From the summary:
Since modern welfare reform began in the 1980s, we have seen low-income parents leave the welfare rolls and join the workforce in large numbers. At the same time, the Earned Income Tax Credit has offered a monetary incentive for low-income parents to work. Thus, unlike some of the other two-generation mechanisms discussed in this issue of Future of Children, policies that encourage low-income parents to work are both widespread and well-entrenched in the United States.

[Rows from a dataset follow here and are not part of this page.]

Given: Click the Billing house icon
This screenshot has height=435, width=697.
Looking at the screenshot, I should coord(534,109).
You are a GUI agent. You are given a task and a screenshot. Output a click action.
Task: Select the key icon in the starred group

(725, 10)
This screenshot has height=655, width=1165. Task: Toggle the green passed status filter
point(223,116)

But parents’ (and especially mothers’) work, writes Carolyn Heinrich, is not unambiguously beneficial for their children. On the one hand, working parents can be positive role models for their children, and, of course, the income they earn can improve their children’s lives in many ways. On the other hand, work can impair the developing bond between parents and young children, especially when the parents work long hours or evening and night shifts. The stress that parents bring home from their jobs can detract from their parenting skills, undermine the atmosphere in the home, and thereby introduce stress into children’s lives.

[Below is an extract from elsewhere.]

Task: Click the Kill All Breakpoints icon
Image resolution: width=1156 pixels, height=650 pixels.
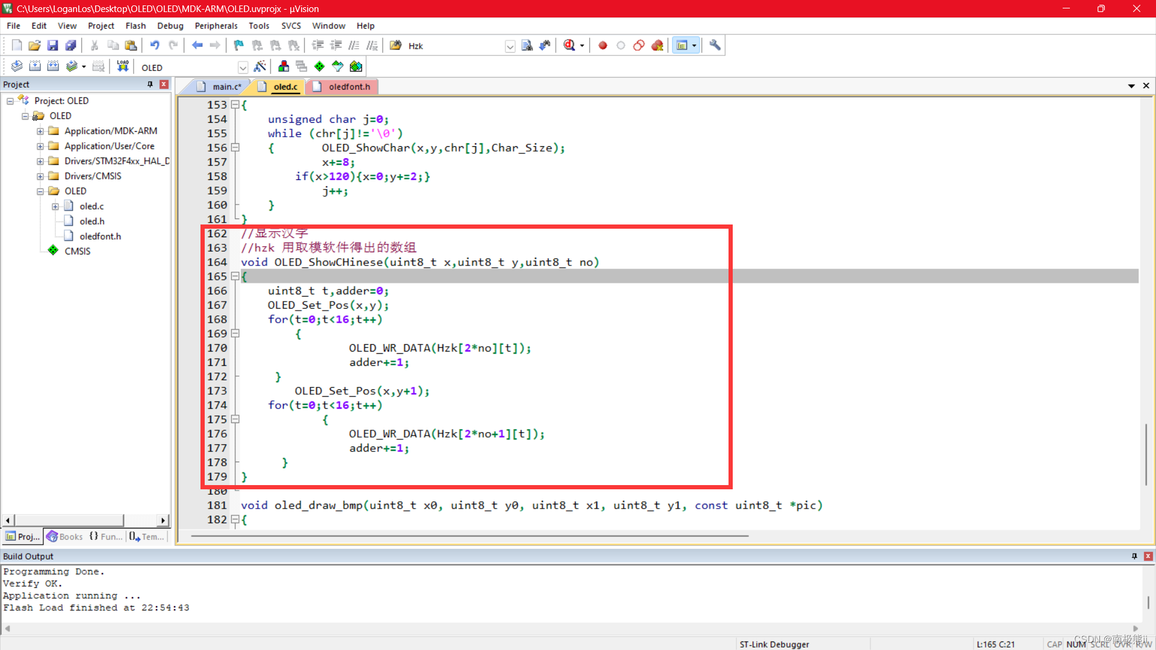Action: 657,45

Unfortunately, it is low-income parents who are most likely to work in stressful, low-quality jobs that feature low pay, little autonomy, inflexible hours, and few or no benefits. And low-income children whose parents are working are more likely to be placed in inadequate child care or to go unsupervised. Two-generation approaches, Heinrich writes, could maximize the benefits and minimize the detriments of parents’ work by expanding workplace flexibility, and especially by mandating enough paid leave so that mothers can breastfeed and form close bonds with their infants; by helping parents place their children in high-quality child care; and by helping low-income parents train for, find, and keep a well-paying job with benefits.